Ryanair group chief executive Michael O’Leary flagged the same issue in late July, when the carrier reported its latest earnings.

“We expect Q2 [July-September] traffic to be up about 11% [year on year] but the pricing will be materially softer,” he states. ”And the prior-year [comparisons] are much stronger than they were in [April-June].”

He also observes that close-in bookings had been “a little bit softer” than during the April-June period.

In other markets, US air fares have been trending downwards from 2022 highs, particularly in the domestic markets, where carriers recently reported a customer shift towards long-haul travel, as intra-US demand loses some of its post-Covid momentum.

Market ‘normalisations’ after the post-pandemic release of demand were almost inevitable and have likely been delayed in many cases by capacity constraints, which elevated yields and prolonged the journey back to 2019-style pricing and demand dynamics.
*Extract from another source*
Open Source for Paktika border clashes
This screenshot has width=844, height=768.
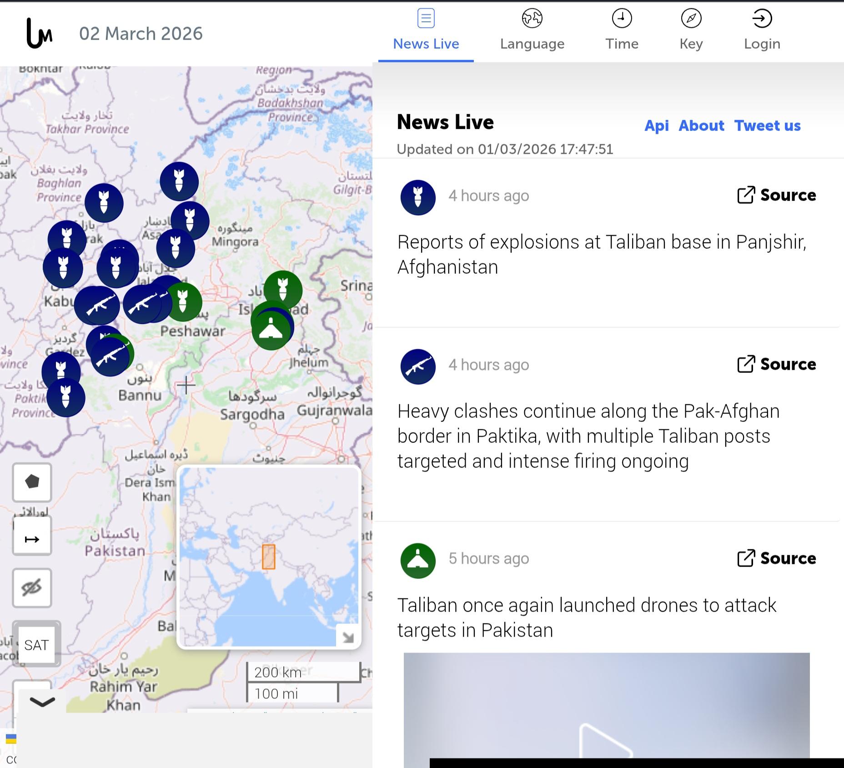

As more indications emerge of that journey being under way, the question is how challenging it might become for some operators, particularly if the changes are sudden. As previously discussed, the coming winter season will be one to watch in that regard.

“Will there suddenly be an end to this boom in the market? Will discretionary travel cease to be so frequent? Will business travel partially go back online?” one airline chief executive said to FlightGlobal in June.

“I think the answer is that that is inevitable [but] the question is the timing.”